Before there were plants there were single celled organisms. These single celled organism likely grew a dependence on an ocean that was saturated with Oxygen, when the oxygen crashed the majority of these organisms disappeared. Those that survived developed mechanisms to utilize available energy sources such as iron oxide and CO2. Giving rise to more complex organisms.
Kinda hard to get solid scientific proof for this, eh? So it’s a way of getting recognition and getting in the news.
the key was a lack of oxygen and nutrient elements, which placed evolution in a precarious position. During that billion years, oxygen levels declined and the oceans were losing the ingredients needed for life to develop into more complex organisms.
What is this nonsense? Times of hardship and shortage are exactly when natural selection kicks into high gear, selecting the most fit organisms even more aggressively than usual. If anything would stall natural selection, it would be an extended period of plenty, not a shortage.
Sounds like the later. Interesting that both types depend on each other, now. Well, O2 life relies on plants to produce O2.
“Plants are the prevalent life forms. To them, carbon dioxide is life, and oxygen is nothing more than a dangerous waste product.”
Plants do respire oxygen at night though, so it’s not really a dangerous waste product.
I don’t know what any of that is supposed to mean, but I do know that “Cloister the Stupid” would make a great Freeper name!

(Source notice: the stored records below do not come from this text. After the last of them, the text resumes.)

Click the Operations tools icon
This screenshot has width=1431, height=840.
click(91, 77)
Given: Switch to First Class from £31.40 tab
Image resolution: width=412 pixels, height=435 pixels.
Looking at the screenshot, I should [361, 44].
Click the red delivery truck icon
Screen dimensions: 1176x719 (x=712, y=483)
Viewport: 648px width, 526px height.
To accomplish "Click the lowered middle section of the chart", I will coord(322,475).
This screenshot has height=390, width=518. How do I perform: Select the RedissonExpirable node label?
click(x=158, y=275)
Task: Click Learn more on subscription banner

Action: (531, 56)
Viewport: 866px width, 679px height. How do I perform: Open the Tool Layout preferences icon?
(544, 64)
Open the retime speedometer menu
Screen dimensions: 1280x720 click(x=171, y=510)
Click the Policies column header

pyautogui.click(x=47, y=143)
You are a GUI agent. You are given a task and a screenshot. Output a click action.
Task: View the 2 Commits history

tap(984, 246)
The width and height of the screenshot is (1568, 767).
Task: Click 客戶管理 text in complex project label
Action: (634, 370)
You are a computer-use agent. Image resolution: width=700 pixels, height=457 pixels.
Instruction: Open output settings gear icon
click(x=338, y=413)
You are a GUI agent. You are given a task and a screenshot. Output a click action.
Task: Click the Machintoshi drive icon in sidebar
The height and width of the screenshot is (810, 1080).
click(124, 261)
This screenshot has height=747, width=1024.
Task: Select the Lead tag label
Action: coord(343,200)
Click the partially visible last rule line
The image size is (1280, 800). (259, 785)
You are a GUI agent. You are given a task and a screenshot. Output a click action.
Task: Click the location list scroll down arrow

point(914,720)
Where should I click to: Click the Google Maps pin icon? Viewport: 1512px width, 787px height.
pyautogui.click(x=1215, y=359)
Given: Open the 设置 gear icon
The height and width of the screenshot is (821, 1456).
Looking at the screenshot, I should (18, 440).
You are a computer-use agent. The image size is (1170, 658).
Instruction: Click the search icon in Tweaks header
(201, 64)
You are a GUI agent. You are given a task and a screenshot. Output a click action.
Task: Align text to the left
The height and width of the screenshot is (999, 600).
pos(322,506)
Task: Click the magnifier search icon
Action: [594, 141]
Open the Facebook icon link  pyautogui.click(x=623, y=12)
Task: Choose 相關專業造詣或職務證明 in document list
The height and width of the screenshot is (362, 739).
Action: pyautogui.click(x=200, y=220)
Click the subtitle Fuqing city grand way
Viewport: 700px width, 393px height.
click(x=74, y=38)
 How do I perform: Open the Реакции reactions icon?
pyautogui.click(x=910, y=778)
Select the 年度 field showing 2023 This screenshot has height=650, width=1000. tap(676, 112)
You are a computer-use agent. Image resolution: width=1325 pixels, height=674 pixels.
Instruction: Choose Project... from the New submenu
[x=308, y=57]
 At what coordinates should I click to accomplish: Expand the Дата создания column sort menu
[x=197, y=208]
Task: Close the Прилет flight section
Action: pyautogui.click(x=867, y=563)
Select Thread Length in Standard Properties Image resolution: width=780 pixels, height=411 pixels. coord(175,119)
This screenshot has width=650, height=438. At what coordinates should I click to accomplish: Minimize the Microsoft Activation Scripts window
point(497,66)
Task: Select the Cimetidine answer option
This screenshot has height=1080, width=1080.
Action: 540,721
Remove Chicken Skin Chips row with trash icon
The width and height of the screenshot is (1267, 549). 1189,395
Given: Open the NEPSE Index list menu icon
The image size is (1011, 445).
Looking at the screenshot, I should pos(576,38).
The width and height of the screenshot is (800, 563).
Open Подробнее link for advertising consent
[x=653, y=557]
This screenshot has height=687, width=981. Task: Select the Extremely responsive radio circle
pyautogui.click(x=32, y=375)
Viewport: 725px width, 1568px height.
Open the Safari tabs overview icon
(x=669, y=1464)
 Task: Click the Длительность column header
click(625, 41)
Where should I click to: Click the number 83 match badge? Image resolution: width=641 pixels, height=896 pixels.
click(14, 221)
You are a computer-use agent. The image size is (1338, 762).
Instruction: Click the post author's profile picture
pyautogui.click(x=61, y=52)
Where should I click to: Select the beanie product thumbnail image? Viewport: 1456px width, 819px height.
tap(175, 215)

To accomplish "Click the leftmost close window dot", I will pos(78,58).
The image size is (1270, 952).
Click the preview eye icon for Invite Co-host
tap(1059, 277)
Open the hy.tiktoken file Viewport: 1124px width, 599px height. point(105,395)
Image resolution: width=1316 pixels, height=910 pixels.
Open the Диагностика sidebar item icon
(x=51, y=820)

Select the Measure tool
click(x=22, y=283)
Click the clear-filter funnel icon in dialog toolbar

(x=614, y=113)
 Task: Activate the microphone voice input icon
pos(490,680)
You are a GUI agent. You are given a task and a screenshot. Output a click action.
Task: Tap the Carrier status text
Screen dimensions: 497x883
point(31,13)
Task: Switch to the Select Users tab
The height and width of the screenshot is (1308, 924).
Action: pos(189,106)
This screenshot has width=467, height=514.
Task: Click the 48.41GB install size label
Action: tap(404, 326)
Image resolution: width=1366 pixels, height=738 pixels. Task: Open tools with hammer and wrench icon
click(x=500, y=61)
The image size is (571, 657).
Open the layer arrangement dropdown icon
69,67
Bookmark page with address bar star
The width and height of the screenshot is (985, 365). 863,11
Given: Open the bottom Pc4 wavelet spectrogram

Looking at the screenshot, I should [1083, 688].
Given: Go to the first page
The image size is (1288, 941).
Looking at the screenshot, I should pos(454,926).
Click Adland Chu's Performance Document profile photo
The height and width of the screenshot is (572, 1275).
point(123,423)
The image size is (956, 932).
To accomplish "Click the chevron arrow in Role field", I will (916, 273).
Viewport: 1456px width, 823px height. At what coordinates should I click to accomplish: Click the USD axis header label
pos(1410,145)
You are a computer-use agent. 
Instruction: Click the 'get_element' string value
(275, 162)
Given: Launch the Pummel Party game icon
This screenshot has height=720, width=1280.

You’re the ignorant one. Molecular oxygen is the 2nd most strongly reducing molecule in the cosmos. It cannot long persist in any environment which has not been already nearly completely reduced. The initial atmosphere, therefore, had almost zero oxygen and high concentrations of carbon dioxide.
For millenia, only chemotrophic organisms existed, held in meager numbers by the organism’s own inability to generate their own food. The atmosphere became rich in oxygen when single-celled autotrophs emerged, which consumed CO2 and generated molecular oxygen. At first, their waste product, oxygen, continued to react with the still only partially reduced environment, and be removed from the system. But eventually, the oxygen began to build up and poison nearly the entire first-generation biosphere. Fortunately, before the autotrophs were destroyed, an equilibrium between one one hand natural and chemotrophic reduction and on the other autotrophic oxygen production was reached. Thus the autotrophs survived long enough for the world’s first oxidizing autotrophs to emerge.
Ok, so life evolved 3.6 billion years ago, then sat around being boring and slimy until 550 million (0.6 billion) years ago. The article repeatedly states that this boring epoch (3.6 - 0.6) was “one billion” years. Someone’s math is a bit off. Or maybe it’s fedgov accounting (”a few billion here, a few billion there, what’s the difference”)?
>> Plants do respire oxygen at night though, so its not really a dangerous waste product. <<
Well, yes and no:
The plants that SURVIVED the great oxygen poisoning are not poisoned by oxygen, tautologically. But 99.9999999999999% of all the plants which existed at the time went extinct. (By plants, I mean autotrophs, whether procryotic, eucaryotic or multicellular. With 3-, 5- and even 8-kingdom models, some people think you mean “Kingdom Plantae” when you say “plants.” Plantae were not around.)
Also, only a very small portion of plants respire oxygen at night. These are called “C-4” plants, although they are disappointingly not very explosive.
>> It cannot long persist in any environment which has not been already nearly completely reduced <<
Any first-semester chemistry student will recognize I wrote “reduced” when I obviously meant “oxidized.”
Red Dwarf was a BBC science fiction comedy. A science fiction comedy??? Does that even work? Oh yeah, BIG time.
It ran for eight seasons, and had a subsequent movie and a few books.
It skewers so much of modern life that the saying around the nully household is “If it exists, there is a Red Dwarf of it.”